書類に目を通していたアルバートが、ふと顔を上げた。

いつものように、完璧に整った姿で控えていたメアリーは軽く会釈する。


「はい、お坊っちゃま。」

「街の商会に、このリストの品を届けてほしい。少し急ぎだ。」

「承知いたしました。」


何の疑いもなく、メアリーはリストを受け取る。

けれど、それは――アルバートが周到に仕組んだ“罠”だった。


***


昼過ぎ。

用事を終えたメアリーが、商会から出た瞬間だった。


「……おや、奇遇だな。」


優雅にシルクハットをかぶり、街角に立つ青年がいた。

まるで絵画から抜け出したような完璧な笑顔。


「アルバート様!? なぜこちらに……」


「たまたま通りかかっただけだ。」

(――嘘をつくのが、こんなに楽しいとは)


「せっかくだ。少しお茶でもしよう。」

「い、いえ! 私はこれから屋敷に――」


「命令だ。」


短く告げられ、メアリーは観念したようにため息をつく。

彼に腕を取られ、連れて行かれたのは街のはずれにある洒落たカフェ。

ガラス越しに光が差し込み、淡い花柄のカーテンが揺れている。


「……まさか、お坊っちゃまと二人で外食など」

「たまにはいいだろう。働きづめの君に、休息くらい与えても罰は当たらない。」


そう言って、アルバートはメニューを開いた。

「ここのアップルタルトは絶品らしい。君の好きな果物だろう?」


メアリーは驚きに目を瞬かせた。

「覚えて……いらしたのですか?」


「当然だ。君がリンゴの皮をむくとき、指を切って騒いでいたのを今でも覚えている。

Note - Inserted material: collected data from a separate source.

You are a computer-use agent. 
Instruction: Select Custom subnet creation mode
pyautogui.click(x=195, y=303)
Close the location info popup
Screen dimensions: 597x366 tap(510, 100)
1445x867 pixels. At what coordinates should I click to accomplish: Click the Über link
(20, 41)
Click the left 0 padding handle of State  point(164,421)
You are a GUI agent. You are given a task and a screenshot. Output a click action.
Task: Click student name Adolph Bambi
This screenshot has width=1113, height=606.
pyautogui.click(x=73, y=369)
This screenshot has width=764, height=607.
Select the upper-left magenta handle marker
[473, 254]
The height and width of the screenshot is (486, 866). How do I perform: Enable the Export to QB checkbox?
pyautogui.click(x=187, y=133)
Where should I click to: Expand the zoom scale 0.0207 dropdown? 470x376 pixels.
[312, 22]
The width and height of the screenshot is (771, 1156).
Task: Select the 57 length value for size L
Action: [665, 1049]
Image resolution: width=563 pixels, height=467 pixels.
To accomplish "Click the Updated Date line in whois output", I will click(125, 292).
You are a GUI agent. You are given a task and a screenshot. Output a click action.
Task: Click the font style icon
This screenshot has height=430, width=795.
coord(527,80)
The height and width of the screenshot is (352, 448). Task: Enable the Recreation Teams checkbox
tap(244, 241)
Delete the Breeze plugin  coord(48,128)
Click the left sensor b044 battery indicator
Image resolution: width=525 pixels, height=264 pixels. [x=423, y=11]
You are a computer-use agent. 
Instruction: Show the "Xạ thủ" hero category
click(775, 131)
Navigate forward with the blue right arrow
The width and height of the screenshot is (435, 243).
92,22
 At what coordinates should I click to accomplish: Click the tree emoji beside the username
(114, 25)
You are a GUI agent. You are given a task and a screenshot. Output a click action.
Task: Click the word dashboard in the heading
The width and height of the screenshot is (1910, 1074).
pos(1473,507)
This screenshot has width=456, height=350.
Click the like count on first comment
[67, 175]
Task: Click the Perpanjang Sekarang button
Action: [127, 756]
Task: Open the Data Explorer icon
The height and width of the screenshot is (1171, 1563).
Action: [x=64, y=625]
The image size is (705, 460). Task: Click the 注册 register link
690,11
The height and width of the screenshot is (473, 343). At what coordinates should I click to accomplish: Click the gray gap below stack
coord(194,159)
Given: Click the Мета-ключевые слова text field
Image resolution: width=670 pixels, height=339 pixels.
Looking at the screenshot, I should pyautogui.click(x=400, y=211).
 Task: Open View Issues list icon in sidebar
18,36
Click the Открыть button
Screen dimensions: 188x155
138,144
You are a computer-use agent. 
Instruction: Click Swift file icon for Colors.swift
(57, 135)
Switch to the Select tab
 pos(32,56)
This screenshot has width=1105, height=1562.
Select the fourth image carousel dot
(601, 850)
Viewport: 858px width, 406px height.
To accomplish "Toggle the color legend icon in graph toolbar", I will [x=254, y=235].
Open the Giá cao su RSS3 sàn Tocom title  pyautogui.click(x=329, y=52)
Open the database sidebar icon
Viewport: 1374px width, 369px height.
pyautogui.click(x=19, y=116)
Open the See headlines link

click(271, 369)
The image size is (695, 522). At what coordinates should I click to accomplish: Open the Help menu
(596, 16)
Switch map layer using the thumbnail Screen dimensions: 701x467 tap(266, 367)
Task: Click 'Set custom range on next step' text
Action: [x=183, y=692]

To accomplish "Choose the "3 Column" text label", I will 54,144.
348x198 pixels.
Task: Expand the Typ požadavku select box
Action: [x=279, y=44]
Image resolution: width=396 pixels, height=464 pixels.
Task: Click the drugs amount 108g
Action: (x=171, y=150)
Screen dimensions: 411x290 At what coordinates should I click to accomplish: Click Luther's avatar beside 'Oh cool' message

」

「お坊っちゃま! それは十年前の話です!」


彼のくすりと笑う声に、メアリーは頬を赤らめた。


テーブルに並んだ紅茶とタルト。

いつもは主従としての距離を保っている二人だが、この時ばかりは空気が違った。

穏やかで、どこかくすぐったい静けさが流れる。


「……メアリー。」

「はい?」

「君は、どうしてそんなに働く?」


「どうして、ですか?」


「見ていて苦しくなるほどだ。

自分を削ってまで他人の世話をする。その理由が、知りたい。」


メアリーは一瞬、言葉を失った。

けれど、やがてカップをそっと置いて微笑む。


「……私には、失ったものが多すぎたんです。

だからせめて、誰かの役に立てるなら、それで……救われる気がするんです。」


アルバートの胸が、ぎゅっと締めつけられる。

その横顔に、幼い日の彼が見た“光”が、まだ確かに宿っていた。


「君がそんなふうに生きるから、私は――」


そこまで言いかけて、彼は言葉を飲み込んだ。

カップの中の紅茶が、静かに揺れる。


「……君がいないと、私は落ち着かない。

それが、どんな意味なのか……私にも、もうわかっている。」


メアリーは俯いたまま、指先を震わせた。

(アルバート様は真剣だ……。)


主従の境界を越える一歩が、確かにそこにあった。